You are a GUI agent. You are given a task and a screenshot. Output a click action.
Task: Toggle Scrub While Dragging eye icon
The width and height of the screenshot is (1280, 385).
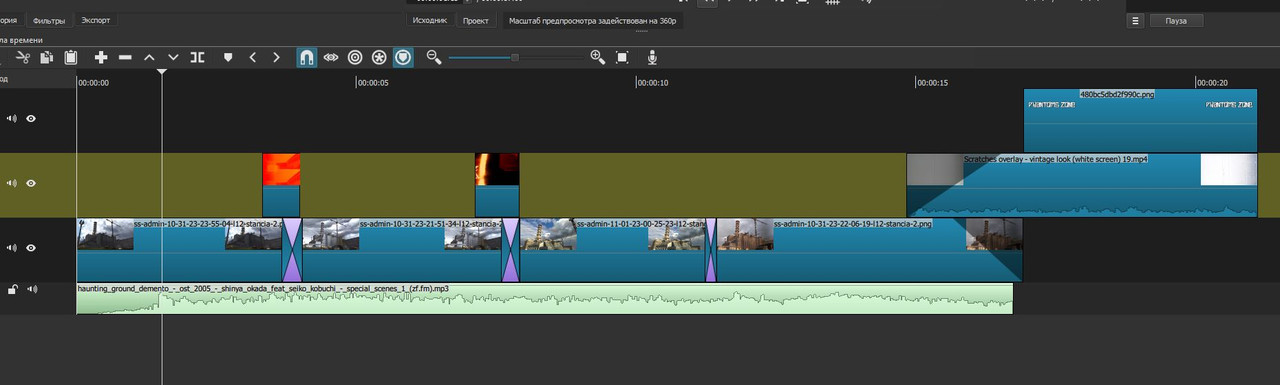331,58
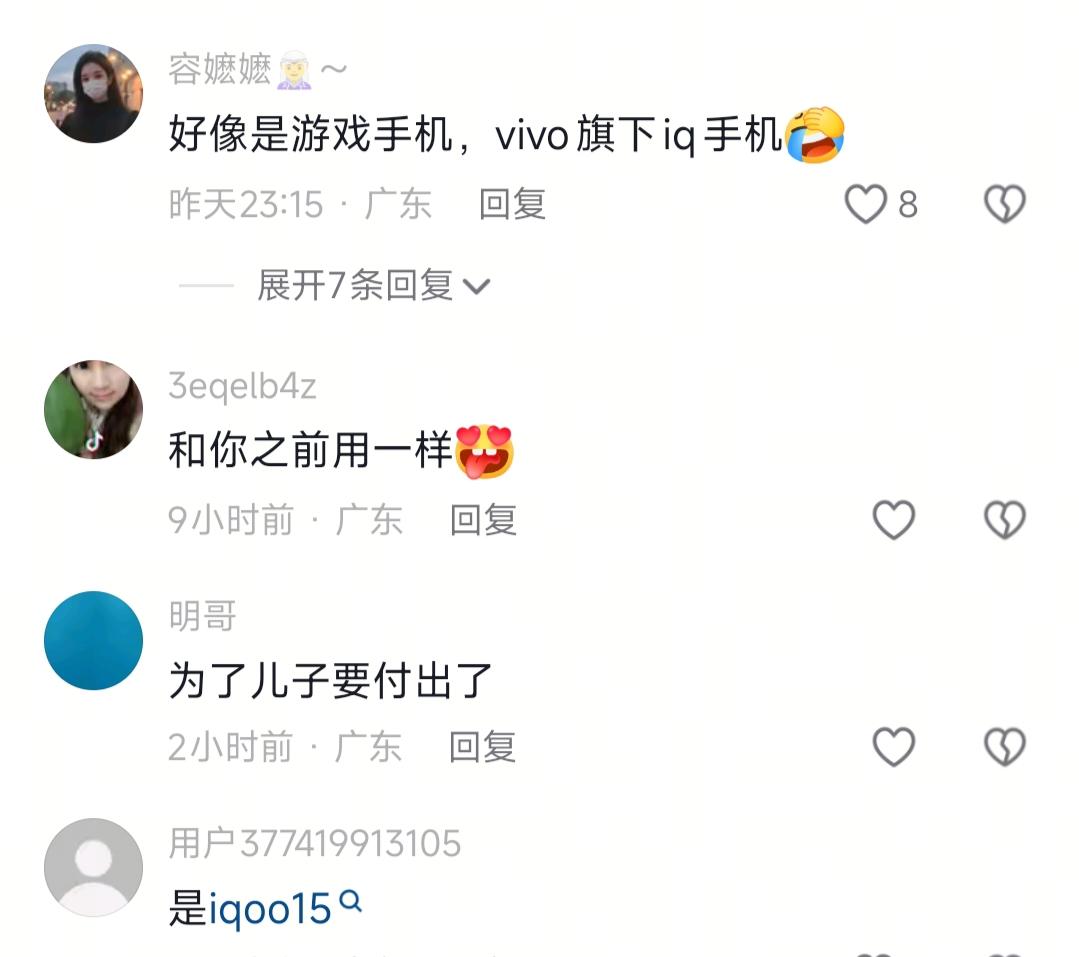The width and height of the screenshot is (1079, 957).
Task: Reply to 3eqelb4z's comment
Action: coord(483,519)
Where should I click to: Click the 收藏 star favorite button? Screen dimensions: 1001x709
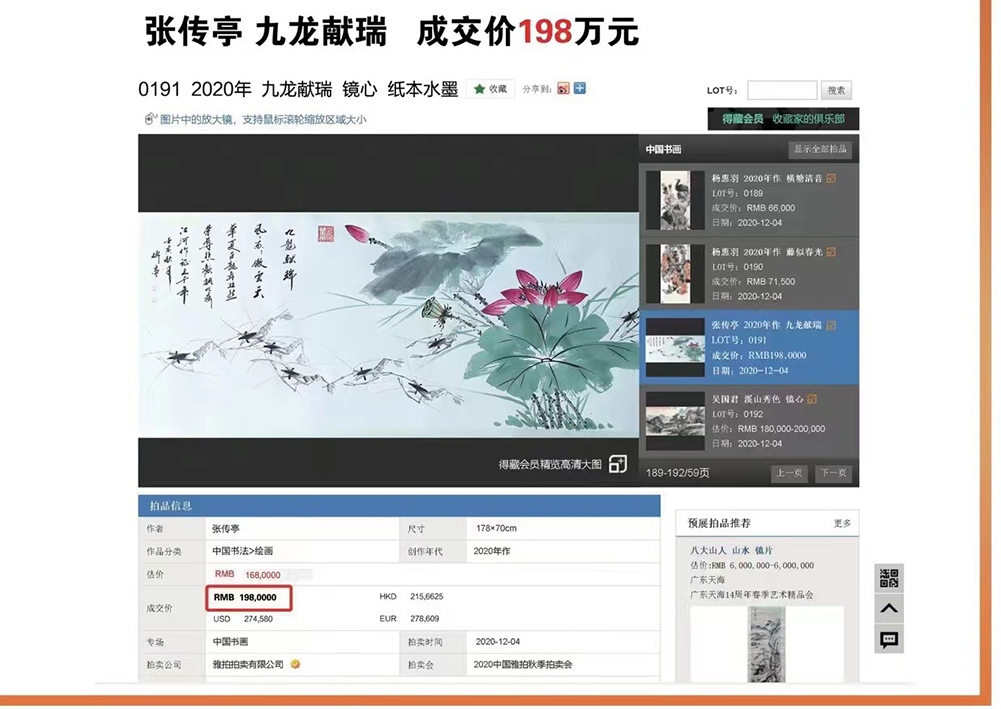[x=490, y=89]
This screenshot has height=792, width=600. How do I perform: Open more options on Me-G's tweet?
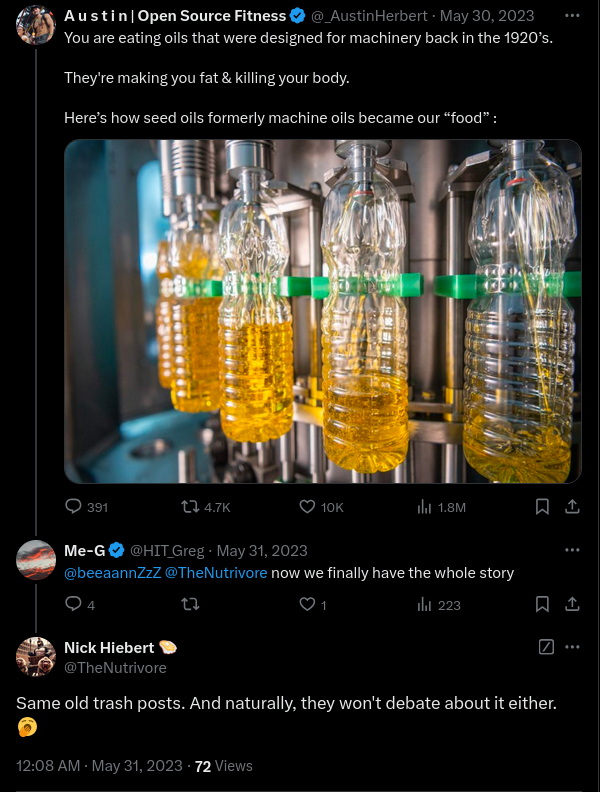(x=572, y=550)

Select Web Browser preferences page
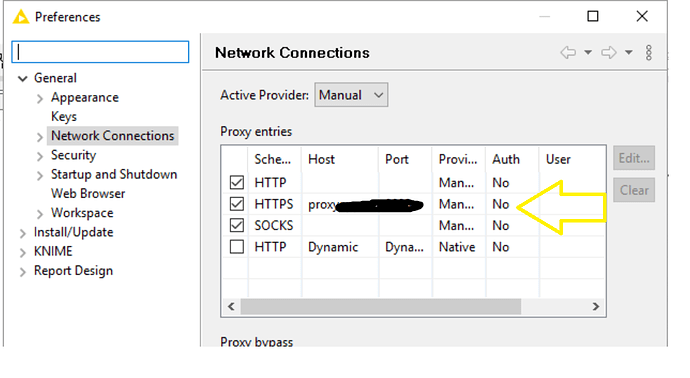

§ Problem to work on
Could you set down, exactly as written, every line from the one with "This screenshot has" to the end of the data, both ends included? Leave out the pictures.

§ Solution for this task
This screenshot has height=792, width=600. How do I perform: Open more options on Me-G's tweet?
(x=572, y=550)

Select Web Browser preferences page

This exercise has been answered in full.